Presiden JokowiPresiden Jokowi Foto: Muchlis Jr/Biro Pers Setpres

"Sikap F-PD ini juga untuk mendukung upaya Presiden Jokowi agar para menteri dan jajarannya dapat fokus dalam penanggulangan pandemi COVID-19 yang telah menghantam seluruh sendi-sendi kehidupan dalam berbangsa dan bernegara," ungkap Sekjen Partai Demokrat Teuku Riefky Harsya, Rabu (22/4).

Namun demikian, Rieky menyatakan tidak terlibatnya Demokrat dalam pembahasan sejumlah RUU itu hanya sementara.
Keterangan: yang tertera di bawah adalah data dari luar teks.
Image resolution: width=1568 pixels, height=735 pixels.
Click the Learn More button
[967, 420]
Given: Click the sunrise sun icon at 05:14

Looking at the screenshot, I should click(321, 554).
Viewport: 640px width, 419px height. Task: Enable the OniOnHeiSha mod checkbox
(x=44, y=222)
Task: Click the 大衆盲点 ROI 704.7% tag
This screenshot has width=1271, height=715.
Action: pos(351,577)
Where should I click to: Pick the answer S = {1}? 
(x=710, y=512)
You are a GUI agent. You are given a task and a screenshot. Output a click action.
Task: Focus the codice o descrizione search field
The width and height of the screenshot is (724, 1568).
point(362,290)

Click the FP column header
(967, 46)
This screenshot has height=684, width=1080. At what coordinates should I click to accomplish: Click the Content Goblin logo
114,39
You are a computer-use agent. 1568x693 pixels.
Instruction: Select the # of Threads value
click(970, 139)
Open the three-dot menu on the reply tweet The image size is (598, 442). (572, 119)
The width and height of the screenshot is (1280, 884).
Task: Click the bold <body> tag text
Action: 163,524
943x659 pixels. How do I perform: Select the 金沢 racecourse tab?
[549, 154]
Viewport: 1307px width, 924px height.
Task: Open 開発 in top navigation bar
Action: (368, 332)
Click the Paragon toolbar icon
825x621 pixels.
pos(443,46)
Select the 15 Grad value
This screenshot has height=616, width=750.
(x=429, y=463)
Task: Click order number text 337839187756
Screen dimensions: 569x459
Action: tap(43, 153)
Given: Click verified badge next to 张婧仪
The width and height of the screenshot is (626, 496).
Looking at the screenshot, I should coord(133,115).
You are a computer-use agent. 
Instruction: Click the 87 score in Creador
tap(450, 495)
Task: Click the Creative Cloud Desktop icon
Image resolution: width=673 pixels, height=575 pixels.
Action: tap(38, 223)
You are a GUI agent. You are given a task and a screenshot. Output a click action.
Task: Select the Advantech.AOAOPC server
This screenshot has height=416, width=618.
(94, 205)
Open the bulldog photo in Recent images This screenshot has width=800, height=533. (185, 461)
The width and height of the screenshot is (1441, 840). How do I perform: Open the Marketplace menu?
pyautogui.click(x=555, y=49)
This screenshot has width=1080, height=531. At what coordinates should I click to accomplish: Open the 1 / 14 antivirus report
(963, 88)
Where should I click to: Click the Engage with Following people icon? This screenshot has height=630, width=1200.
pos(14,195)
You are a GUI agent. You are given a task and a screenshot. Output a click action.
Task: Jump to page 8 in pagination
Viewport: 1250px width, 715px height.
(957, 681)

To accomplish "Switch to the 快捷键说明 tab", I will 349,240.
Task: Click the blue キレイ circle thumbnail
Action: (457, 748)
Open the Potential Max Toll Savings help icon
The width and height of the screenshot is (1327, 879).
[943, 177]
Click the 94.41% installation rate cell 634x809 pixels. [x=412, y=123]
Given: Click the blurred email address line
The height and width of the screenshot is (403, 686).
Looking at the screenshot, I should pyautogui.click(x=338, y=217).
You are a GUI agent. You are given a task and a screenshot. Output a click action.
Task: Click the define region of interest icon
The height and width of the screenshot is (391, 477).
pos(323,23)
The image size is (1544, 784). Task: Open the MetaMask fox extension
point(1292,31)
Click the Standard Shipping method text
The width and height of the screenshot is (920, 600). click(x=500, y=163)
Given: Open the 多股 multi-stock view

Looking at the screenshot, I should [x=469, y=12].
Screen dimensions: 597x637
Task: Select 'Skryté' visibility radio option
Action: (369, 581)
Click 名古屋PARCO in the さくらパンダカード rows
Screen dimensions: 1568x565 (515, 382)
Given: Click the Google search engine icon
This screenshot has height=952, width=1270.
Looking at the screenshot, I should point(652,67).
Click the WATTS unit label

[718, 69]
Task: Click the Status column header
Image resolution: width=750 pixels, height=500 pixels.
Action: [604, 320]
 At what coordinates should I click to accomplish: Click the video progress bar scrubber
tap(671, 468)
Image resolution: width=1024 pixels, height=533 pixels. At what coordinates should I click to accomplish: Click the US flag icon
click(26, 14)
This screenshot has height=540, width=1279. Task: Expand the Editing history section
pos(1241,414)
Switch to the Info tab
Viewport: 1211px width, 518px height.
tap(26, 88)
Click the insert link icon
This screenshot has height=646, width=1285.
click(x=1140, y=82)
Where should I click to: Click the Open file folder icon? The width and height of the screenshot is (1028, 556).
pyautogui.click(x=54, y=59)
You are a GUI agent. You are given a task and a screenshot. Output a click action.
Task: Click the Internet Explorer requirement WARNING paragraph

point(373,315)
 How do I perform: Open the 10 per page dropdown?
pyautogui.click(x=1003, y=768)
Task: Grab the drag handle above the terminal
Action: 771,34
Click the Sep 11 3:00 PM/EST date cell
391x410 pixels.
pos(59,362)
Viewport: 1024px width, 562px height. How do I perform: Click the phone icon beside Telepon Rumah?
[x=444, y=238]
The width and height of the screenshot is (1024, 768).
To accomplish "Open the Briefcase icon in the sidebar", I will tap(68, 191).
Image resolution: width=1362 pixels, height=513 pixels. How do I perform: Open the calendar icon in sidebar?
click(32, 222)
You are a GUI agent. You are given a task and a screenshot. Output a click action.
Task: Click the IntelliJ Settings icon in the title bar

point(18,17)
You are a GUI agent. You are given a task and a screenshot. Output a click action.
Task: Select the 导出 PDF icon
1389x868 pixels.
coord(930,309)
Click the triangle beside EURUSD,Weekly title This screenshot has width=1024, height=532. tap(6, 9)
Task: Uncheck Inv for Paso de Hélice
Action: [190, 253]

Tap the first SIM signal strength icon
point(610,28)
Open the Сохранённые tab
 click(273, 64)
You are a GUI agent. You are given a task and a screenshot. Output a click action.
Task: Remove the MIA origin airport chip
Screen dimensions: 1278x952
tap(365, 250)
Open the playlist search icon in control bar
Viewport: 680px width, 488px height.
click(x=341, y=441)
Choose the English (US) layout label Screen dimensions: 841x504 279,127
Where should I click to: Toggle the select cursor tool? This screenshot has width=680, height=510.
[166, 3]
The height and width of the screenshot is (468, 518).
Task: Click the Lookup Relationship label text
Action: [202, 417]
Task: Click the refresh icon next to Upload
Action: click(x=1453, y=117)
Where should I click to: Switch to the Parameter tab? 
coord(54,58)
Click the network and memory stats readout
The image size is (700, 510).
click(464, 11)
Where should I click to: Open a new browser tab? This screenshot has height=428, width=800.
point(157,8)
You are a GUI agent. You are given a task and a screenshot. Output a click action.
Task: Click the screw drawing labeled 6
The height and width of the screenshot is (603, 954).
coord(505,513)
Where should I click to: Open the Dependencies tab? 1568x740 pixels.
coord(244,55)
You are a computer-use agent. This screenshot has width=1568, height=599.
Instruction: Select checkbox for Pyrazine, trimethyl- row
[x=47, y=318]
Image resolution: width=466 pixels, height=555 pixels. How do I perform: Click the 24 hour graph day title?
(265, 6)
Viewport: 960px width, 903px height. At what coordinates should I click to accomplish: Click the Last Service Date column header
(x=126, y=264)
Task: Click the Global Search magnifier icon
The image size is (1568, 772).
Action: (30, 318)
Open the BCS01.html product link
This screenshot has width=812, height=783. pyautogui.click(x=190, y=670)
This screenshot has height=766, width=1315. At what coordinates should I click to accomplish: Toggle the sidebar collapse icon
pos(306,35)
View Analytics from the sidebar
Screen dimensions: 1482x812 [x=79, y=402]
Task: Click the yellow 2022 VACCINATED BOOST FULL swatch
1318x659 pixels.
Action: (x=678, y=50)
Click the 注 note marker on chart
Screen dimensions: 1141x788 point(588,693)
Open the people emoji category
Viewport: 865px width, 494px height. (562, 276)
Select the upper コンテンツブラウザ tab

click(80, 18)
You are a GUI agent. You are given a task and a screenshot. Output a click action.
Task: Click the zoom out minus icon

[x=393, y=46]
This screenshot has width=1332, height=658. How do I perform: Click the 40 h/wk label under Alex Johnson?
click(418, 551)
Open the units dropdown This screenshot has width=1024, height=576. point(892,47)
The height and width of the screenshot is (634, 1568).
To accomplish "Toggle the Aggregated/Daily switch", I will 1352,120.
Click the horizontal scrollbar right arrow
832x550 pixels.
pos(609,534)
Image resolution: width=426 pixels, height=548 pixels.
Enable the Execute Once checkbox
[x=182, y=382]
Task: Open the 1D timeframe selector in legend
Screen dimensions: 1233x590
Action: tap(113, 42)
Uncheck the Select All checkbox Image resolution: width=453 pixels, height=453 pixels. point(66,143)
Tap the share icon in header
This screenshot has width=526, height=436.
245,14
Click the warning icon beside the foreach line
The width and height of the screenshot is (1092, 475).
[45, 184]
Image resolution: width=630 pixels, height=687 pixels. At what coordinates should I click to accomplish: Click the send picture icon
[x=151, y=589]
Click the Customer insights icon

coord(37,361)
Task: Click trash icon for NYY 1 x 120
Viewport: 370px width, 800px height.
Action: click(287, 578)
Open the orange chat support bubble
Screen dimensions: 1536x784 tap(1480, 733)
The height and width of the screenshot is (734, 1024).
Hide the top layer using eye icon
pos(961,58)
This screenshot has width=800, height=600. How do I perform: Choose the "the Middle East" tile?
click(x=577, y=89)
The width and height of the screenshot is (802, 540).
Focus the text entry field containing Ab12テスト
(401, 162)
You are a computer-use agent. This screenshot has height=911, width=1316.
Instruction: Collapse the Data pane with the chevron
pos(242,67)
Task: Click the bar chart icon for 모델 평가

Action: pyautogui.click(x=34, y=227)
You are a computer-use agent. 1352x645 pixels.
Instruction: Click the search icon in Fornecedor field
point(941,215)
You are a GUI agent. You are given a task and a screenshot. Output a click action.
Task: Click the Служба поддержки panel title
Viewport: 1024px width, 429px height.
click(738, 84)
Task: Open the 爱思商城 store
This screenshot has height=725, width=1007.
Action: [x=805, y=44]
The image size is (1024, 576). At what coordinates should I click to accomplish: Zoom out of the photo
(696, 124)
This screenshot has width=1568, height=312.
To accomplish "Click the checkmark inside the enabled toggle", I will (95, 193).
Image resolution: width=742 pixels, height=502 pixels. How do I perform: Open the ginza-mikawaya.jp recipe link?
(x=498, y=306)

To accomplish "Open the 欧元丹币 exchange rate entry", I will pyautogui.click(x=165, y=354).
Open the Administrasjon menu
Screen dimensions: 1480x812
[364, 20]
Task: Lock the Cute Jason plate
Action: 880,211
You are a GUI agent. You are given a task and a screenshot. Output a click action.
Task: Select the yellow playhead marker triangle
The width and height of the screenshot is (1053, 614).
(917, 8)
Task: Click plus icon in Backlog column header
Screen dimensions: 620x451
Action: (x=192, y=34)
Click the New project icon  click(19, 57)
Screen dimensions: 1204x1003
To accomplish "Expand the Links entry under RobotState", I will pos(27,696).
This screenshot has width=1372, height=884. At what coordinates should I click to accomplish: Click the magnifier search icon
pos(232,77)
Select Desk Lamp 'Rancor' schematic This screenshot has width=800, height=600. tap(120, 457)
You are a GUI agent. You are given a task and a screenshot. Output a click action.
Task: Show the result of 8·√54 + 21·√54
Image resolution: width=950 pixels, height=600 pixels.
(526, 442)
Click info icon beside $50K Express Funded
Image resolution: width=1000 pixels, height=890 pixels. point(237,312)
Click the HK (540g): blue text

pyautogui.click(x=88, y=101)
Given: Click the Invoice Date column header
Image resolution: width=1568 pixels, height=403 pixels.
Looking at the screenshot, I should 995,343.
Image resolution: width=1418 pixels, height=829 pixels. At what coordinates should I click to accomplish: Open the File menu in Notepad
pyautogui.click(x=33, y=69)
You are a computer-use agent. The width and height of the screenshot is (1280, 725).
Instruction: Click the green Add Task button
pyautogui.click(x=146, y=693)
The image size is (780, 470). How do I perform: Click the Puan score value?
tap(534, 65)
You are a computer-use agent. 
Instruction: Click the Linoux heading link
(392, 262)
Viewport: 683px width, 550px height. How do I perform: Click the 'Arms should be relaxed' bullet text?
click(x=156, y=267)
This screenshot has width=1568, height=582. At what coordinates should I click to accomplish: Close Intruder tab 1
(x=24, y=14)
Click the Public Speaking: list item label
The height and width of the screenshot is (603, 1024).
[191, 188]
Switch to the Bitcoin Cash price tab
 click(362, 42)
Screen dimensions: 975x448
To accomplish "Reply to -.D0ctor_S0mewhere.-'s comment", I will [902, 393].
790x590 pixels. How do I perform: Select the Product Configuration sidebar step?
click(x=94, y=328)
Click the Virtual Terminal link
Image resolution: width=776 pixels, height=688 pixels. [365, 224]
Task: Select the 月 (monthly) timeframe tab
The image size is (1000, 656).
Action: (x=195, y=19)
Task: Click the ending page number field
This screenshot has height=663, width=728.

Menurutnya, Demokrat ingin keterlibatan public tetap terwakili dalam pembahasan tersebut.

"Prinsipnya sikap kami ini bersifat sementara, hingga masa darurat Corona terlewati. Hal ini penting agar keterlibatan publik layaknya pembahasan sebuah RUU tetap terwakili, sehingga proses check and balance tetap terjaga," kata Riefky.

Panja RUU Ciptaker pun melempar 'bola' ke pemerintah atas desakan penghentian pembahasan omnibus law di tengah masa pandemi. Saat ini, pembahasan RUU Ciptaker masuk ke tahap RDPU, yang itu berkaitan dengan Bab I (ketentuan umum) dan Bab II (maksud dan tujuan). Panja RUU Ciptaker akan mengundang sejumlah pihak untuk didengarkan masukan dan sarannya mengenai Bab I dan Bab II.

"Jadi kalau penghentian pembahasan (RUU Ciptaker) juga tergantung sikap pemerintah," kata Ketua Panitia Kerja (Panja) RUU Ciptaker, Supratman Andi Agtas kepada wartawan, Kamis (23/4/2020).